Matthew B. Sullivan
Ecology and Evolutionary Biology Department
University of Arizona, Tucson, AZ, USA
As the world faces global change and resource limitation, understanding the planet’s microbes becomes necessity. Microbes drive the biogeochemistry that runs the planet, and are central to human endeavors, from food to health to industry.

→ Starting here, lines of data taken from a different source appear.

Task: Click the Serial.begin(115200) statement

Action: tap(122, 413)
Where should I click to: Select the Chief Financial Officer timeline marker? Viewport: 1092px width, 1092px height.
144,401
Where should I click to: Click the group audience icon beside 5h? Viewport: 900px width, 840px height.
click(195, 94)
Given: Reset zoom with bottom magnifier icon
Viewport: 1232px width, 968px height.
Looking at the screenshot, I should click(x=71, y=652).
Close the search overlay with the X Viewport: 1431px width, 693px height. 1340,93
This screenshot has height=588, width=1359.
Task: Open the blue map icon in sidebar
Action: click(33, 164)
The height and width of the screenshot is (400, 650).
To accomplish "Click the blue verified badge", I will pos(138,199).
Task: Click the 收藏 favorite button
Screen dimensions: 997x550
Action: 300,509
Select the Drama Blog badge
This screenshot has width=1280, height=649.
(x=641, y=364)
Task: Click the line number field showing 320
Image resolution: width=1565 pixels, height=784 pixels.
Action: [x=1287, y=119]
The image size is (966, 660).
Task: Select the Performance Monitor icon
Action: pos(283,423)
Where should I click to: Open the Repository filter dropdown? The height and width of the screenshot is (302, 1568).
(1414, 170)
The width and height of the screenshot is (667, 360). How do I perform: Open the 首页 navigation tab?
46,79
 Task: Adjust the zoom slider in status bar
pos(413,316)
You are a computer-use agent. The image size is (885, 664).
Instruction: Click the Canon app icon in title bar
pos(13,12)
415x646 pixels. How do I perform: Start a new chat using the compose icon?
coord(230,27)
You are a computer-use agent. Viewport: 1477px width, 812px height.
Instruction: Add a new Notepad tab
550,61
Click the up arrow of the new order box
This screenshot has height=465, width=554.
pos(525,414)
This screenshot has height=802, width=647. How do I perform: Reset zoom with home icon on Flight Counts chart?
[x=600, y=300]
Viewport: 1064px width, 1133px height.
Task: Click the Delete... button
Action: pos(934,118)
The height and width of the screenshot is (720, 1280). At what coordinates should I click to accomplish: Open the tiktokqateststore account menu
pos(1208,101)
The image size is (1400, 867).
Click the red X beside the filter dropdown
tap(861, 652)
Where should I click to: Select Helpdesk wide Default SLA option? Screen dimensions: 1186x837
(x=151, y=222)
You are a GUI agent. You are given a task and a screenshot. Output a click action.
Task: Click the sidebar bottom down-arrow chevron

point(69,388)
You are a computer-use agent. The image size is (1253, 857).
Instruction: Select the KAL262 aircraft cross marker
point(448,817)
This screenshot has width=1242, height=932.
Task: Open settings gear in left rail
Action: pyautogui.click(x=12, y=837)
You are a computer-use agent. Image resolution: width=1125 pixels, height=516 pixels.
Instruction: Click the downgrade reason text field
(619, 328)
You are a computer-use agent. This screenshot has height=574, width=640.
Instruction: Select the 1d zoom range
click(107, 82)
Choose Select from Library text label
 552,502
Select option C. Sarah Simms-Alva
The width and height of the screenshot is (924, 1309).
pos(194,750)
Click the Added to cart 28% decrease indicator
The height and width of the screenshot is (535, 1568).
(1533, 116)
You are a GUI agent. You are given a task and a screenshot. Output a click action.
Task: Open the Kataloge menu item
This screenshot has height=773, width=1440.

Viruses that infect microbes (phages) profoundly shape microbial populations and processes by acting as both major predators and sources of new genes, including “host” genes viruses steal that are central to photosynthesis and metabolism that likely drive viral niche-differentiation [refs. 7, 8]. I work to understand viral impacts on globally important microbial processes.
As an empiricist, I test hypotheses through direct systems-level studies of natural populations, complemented by developing and studying model phage-host systems in the lab to generate the data required for predictive ecosystem modeling [reviewed in ref. 2]. The globalscale of the Tara Oceans collected viral archive provides unprecedented windows into viral ecology, having captured nearly all viral particles [ref. 11] with minimally-biased preparations [refs. 5, 6, 12, 13] and remarkable multitrophic (identity and gene expression) ‘Ecosystems Biology’-scale contextualization afforded by the broader Consortium efforts.
Beyond the large-scale community genomic sequencing (104 now sequenced), this work is taking place in the context of extensive innovative and cutting-edge methods developed specifically to elucidate nutrient-virus-host interactions from the single-cell [ref. 1, 2, 3] to population-genomic [refs. 4, 7, 9, 10] scales.